B:Chinelos es la palabra gallega para zapatillas.

チネロス エス ラ パラブラ ガジェゴ パラ ザパティージャス

チネロスはガリシア語でスリッパを意味します。

A:¿Por qué puedes entender el valenciano?

ポル ケ プエデス エンテンデール エル バレンシアーノ

あなたはなぜバレンシア語が理解できるのですか?

B:Porque hablo catalán, y los dos idiomas son casi iguales.

ポルケアブロカタラン, イ ロス ドス イディオマス ソン カシ イグアレス

私はカタルーニャ語を話すのですが、この2つの言語はとても似ているからです。

A:¿El euskera se parece al gallego?

エルエスケラセパレセアルガジェゴ

バスク語はガリシア語と似ていますか?

B:No, el gallego es de origen latino, pero el euskera no.

ノー, エル ガジェゴ エス デ オリヘン ラティーノ, ペロ エル エスケラ ノー

いいえ、ガリシア語はラテン語起源ですが、バスク語はラテン語起源ではありません。

A:¿Qué idioma es el castellano?

ケ イディオマ エス エル カステリャーノ

カステジャーノとはどんな言語ですか?

B:Castellano es otro nombre para hablar del español.
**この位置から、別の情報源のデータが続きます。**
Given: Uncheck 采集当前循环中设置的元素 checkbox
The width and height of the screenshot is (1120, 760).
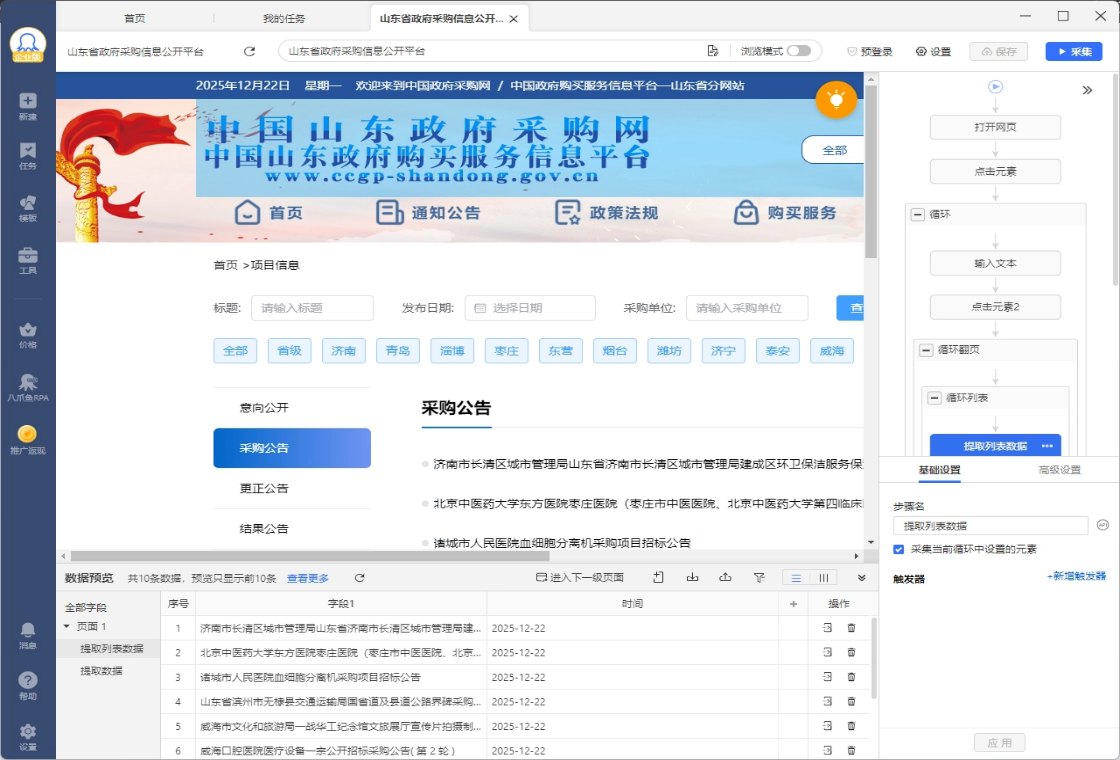Looking at the screenshot, I should (x=899, y=549).
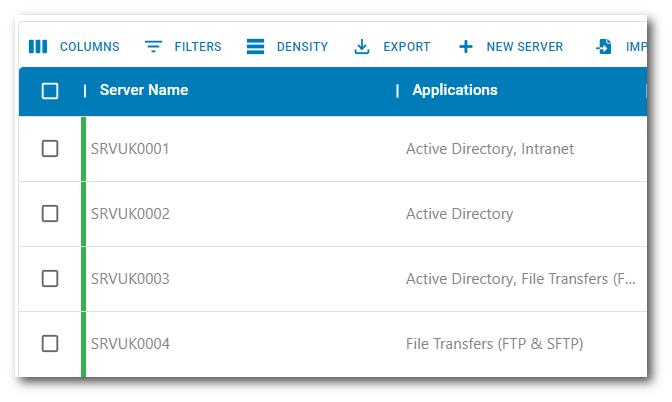This screenshot has height=402, width=672.
Task: Change row spacing via Density icon
Action: pos(256,47)
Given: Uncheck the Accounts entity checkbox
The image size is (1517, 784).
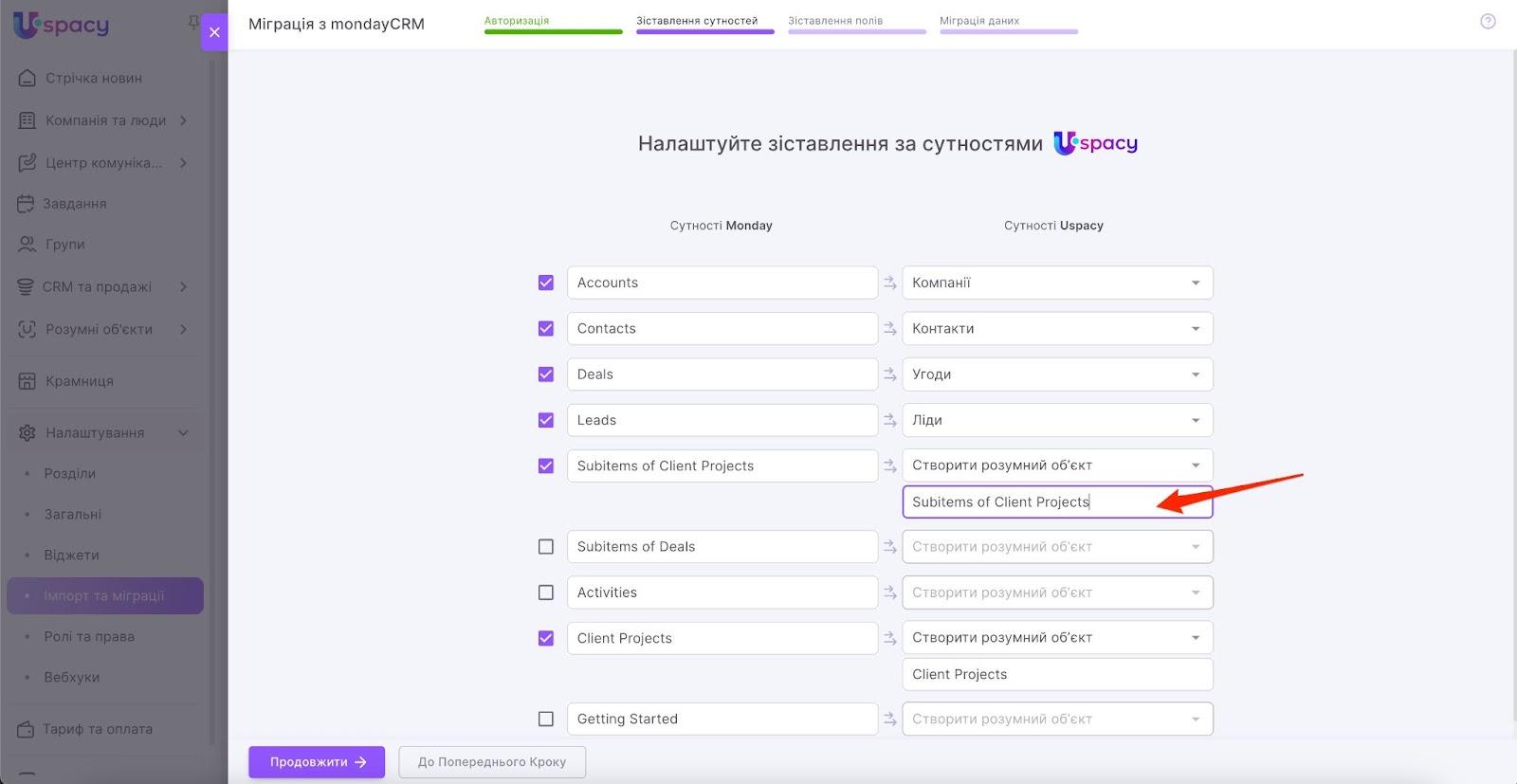Looking at the screenshot, I should 546,283.
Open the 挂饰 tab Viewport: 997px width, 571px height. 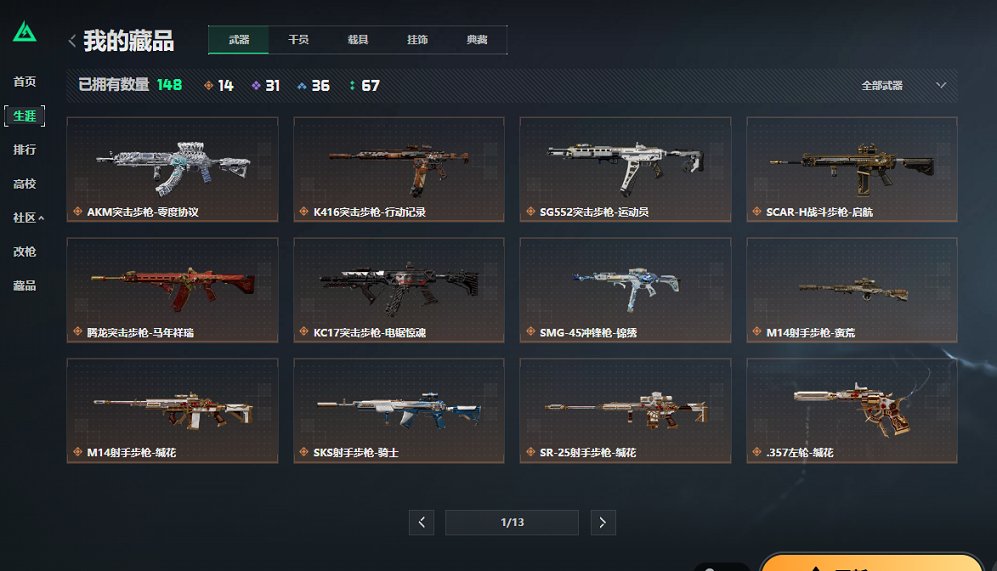coord(418,39)
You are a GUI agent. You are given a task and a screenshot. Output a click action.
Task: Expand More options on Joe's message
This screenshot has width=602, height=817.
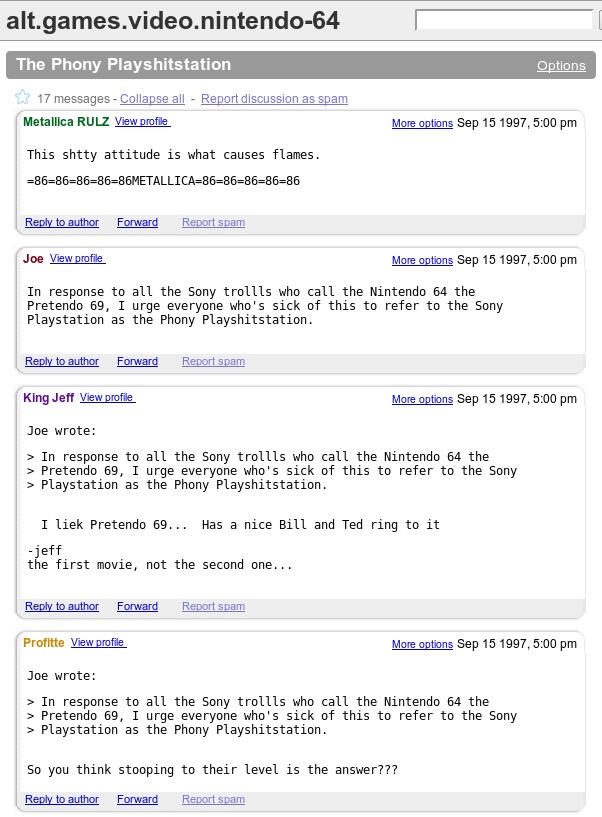coord(422,261)
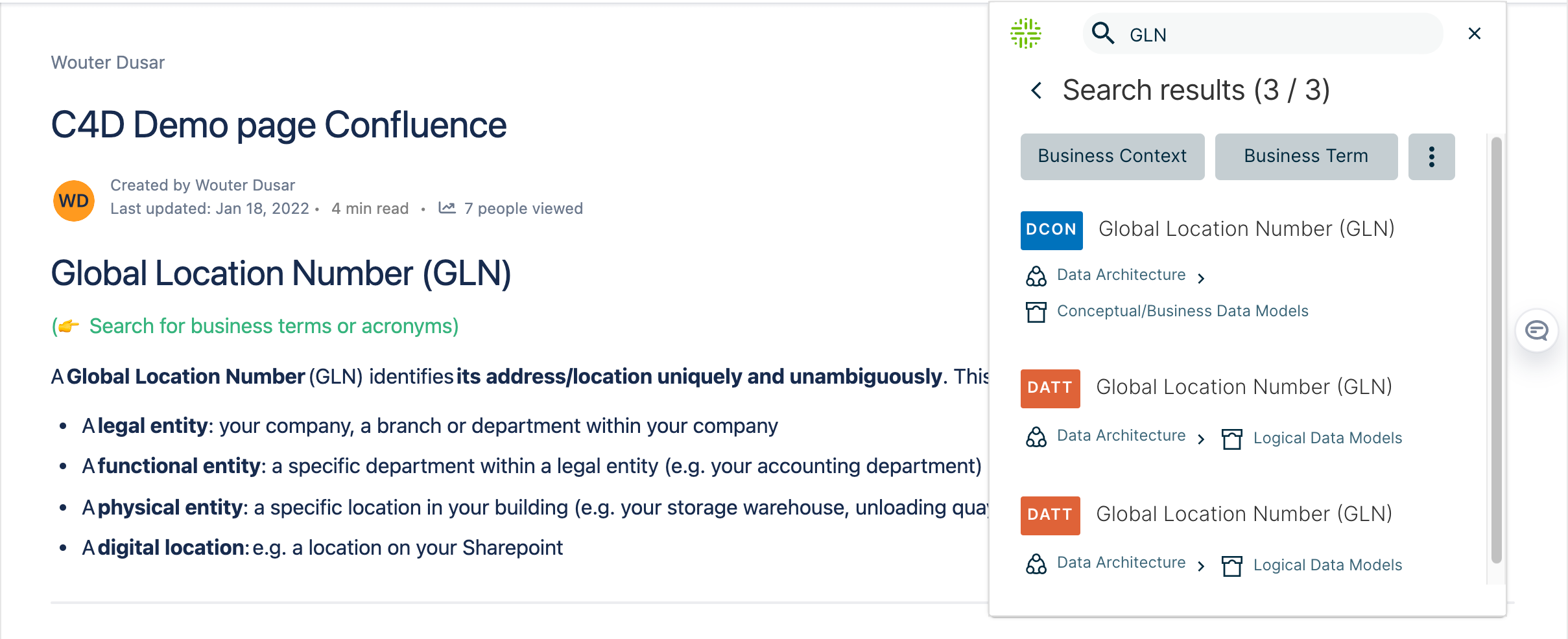Click the search magnifier icon

coord(1102,33)
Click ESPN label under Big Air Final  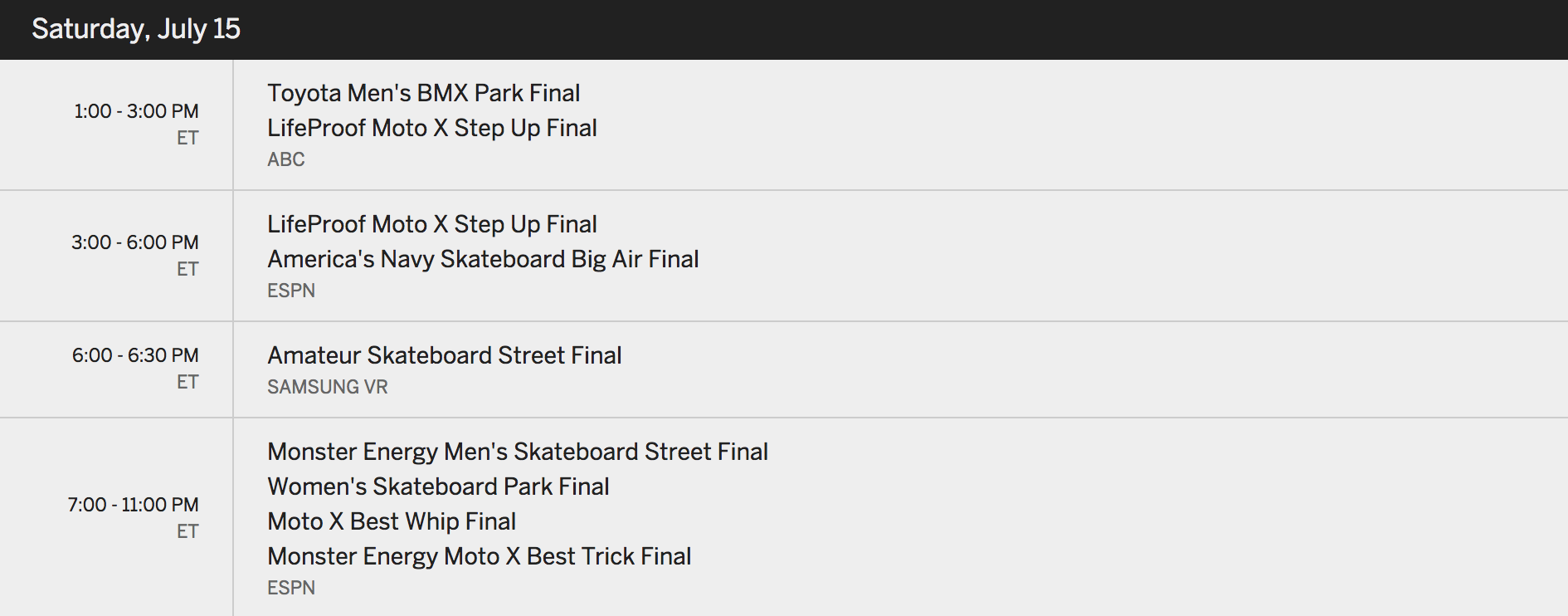click(291, 291)
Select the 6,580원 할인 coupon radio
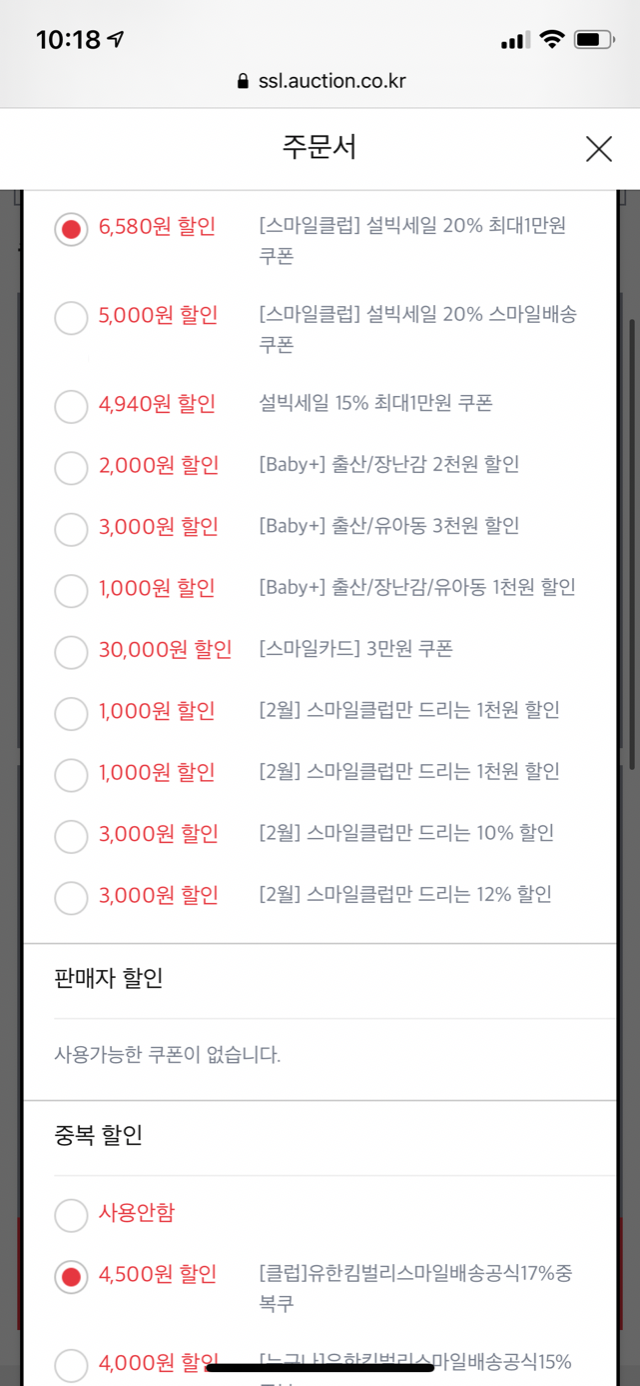 click(x=71, y=230)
カステジャーノ エス オートロ ノンブレ パラ アブラール デル エスパニョール

カスティジャーノ(カスティーリャ語)はスペイン語を示すもう1つの名称です。

おわりに

スペインの言語事情は、地理的・歴史的な背景から生まれた固有の文化を反映しています。各地の言葉の違いを通して、スペインの魅力の1つである多様性を知ることができるでしょう。

各言語が理解できなくても、せめて各地を旅したら、今回ご紹介した挨拶だけでも使ってコミュニケーションをはかってみてください。